Introduction to Machine Learning

7. Introduction to Machine Learning#

Artificial intelligence can be broadly defined as a field dealing with making machines perform tasks that require intelligence, when performed by humans, like: reasoning, perception, representation, language processing, planning, learning

Machine learning is a branch of AI focused on statistical algoritms that can learn from data and generalize to unseen data and perform tasks, without explicit instructions.1

Three core paradigms. Algorithms in machine learning can be divided into three paradigms:

Supervised Learning, SL: algorithm learns from labelled data; many applications can be reduced to 2 main tasks: regression (or function approximation) and classification.
Unsupervised Learning, UL: algorithm learns pattern from un-labelled data; examples of taks in UL are clustering, dimensionality reduction (and recognition of main components in data), compression (retaining only relevant components in data). Some historical algorithms and linear algebra decompositions can be interpreted or generalized as unsupervised learning.
Reinforcement Learning, RL: an algorithm (agent) learns a policy - i.e. the way to behave - interacting with an environment, and maximizing some performance to efficiently perform required tasks. Applications of RL includes planning and control.
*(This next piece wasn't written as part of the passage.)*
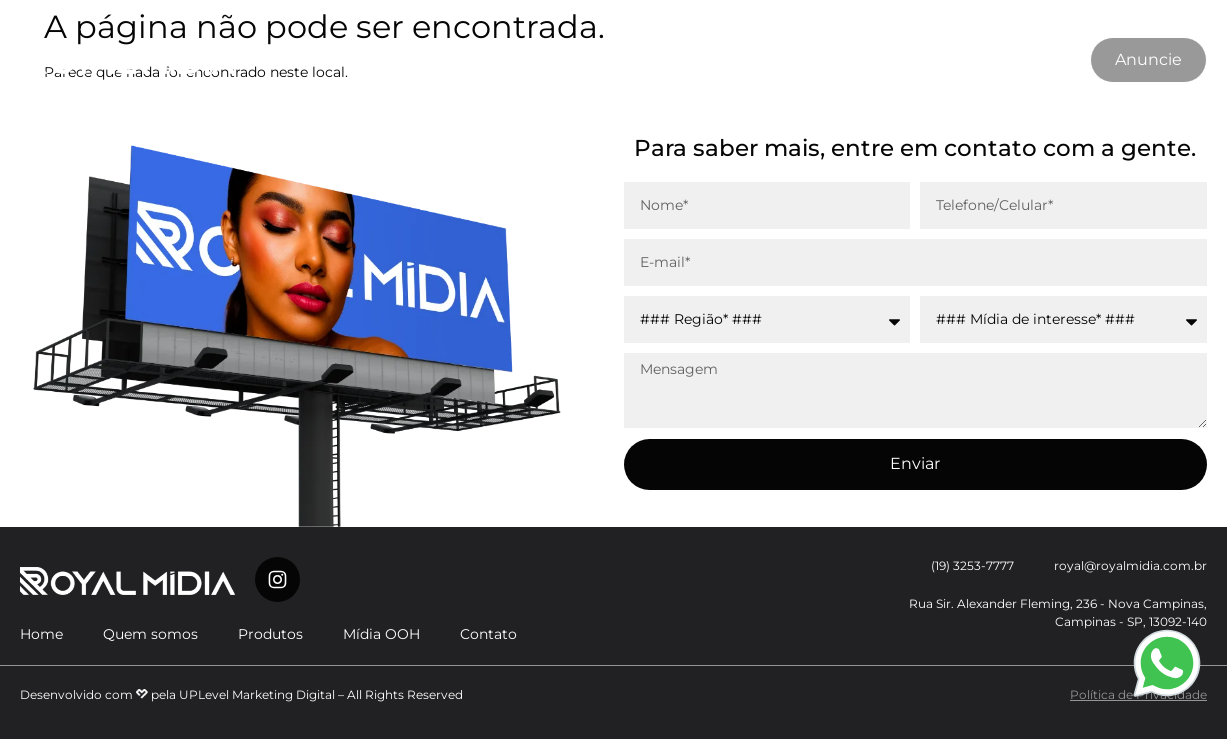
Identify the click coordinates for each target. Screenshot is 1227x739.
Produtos (504, 60)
Goals and methodology. ML is mainly a engineering-oriented and an application-focused discipline, relying on statistical inference (todo be more explicit). A ML model usually takes an input \(\mathbf{u}\), and produces an output \(\mathbf{y}\), depending on its own structure and a set of parameters \(\boldsymbol{\theta}\) and hyper-parameters \(\boldsymbol{\mu}\). Learning usually relies on optimization of an objective function

\[L(\boldsymbol{\theta}; \boldsymbol{\mu}) \ ,\]
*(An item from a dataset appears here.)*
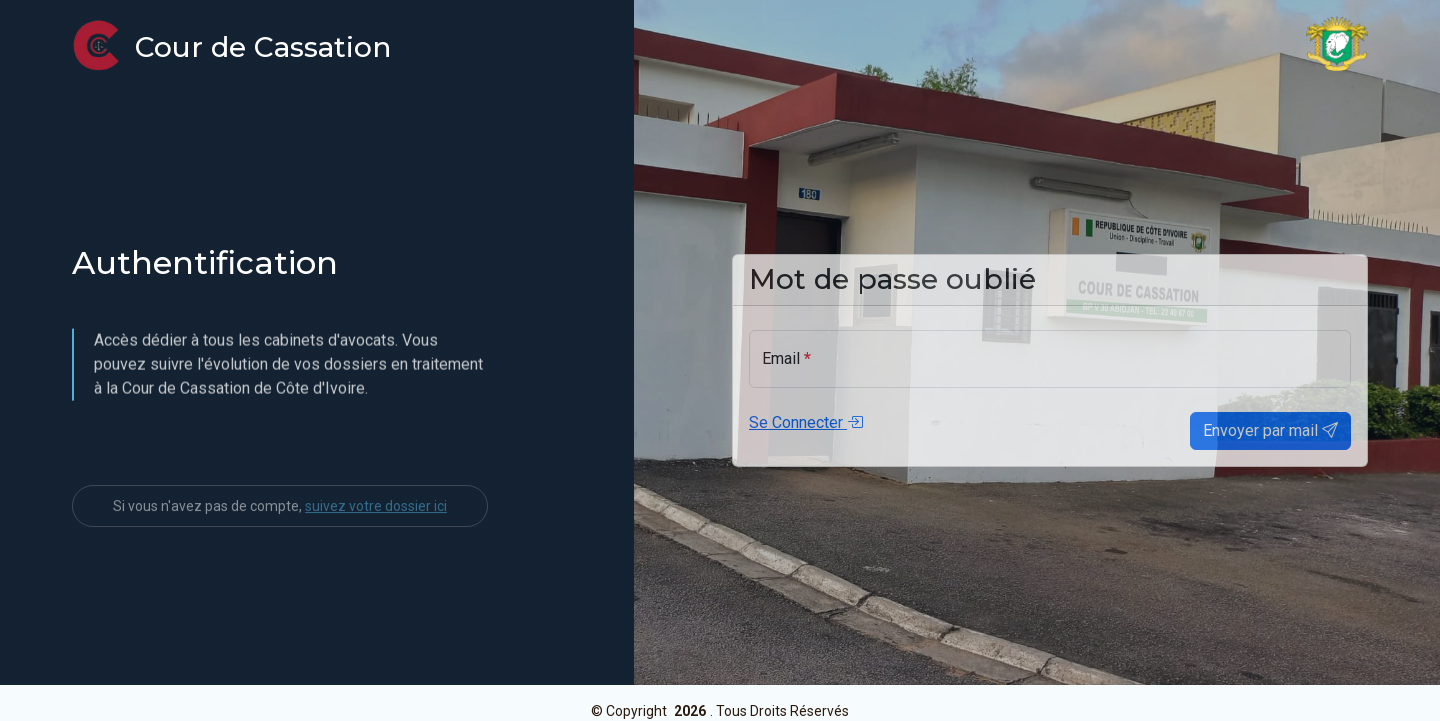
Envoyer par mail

w.r.t. parameters \(\boldsymbol{\theta}\), whose value is learned/adjusted towards an optimal solution \(\boldsymbol{\theta}^*\) that makes \(L(\boldsymbol{\theta}^*; \boldsymbol{\mu})\) extreme. The choice of hyper-parameters \(\boldsymbol{\mu}\) instead influences the training process and model behavior. Optimization usually relies on gradient methods, updating the parameters in the direction of the gradient of the objective function w.r.t. the parameters,

\[\boldsymbol{\theta} \ \leftarrow \ \boldsymbol{\theta} + \alpha \nabla_{\boldsymbol{\theta}} L(\boldsymbol{\theta}; \boldsymbol{\mu}) \ .\]

Optimization of model parameters is made fast by the use of back-propagation and automatic differentiation (AD), which efficiently compute gradients of the cost function with respect to the model’s parameters, and technically feasible for large-dimensional models - as the ones used in multi-layered neural networks, in deep learning2 - by recent hardware improvement. These algorithms are not only feasible but also particularly well-suited (being a major driver for new designs) to modern processing architectures, such as GPUs and TPUs, that accelerate the large-scale matrix and tensor computations involved in both the forward and backward passes of training.

todo Show NVIDIA, TSMC revenues

todo Add references: Bishop,…

1: “Without explicit instructions” means that a systems has no user-coded behavior, but learns it usually via optimization, usually either involving minimization of an error function or maximization of an objective function or energy/information content.
2: Deep learning can be roughly defined as that branch of machine learning using multi-layered neural networks, indeed.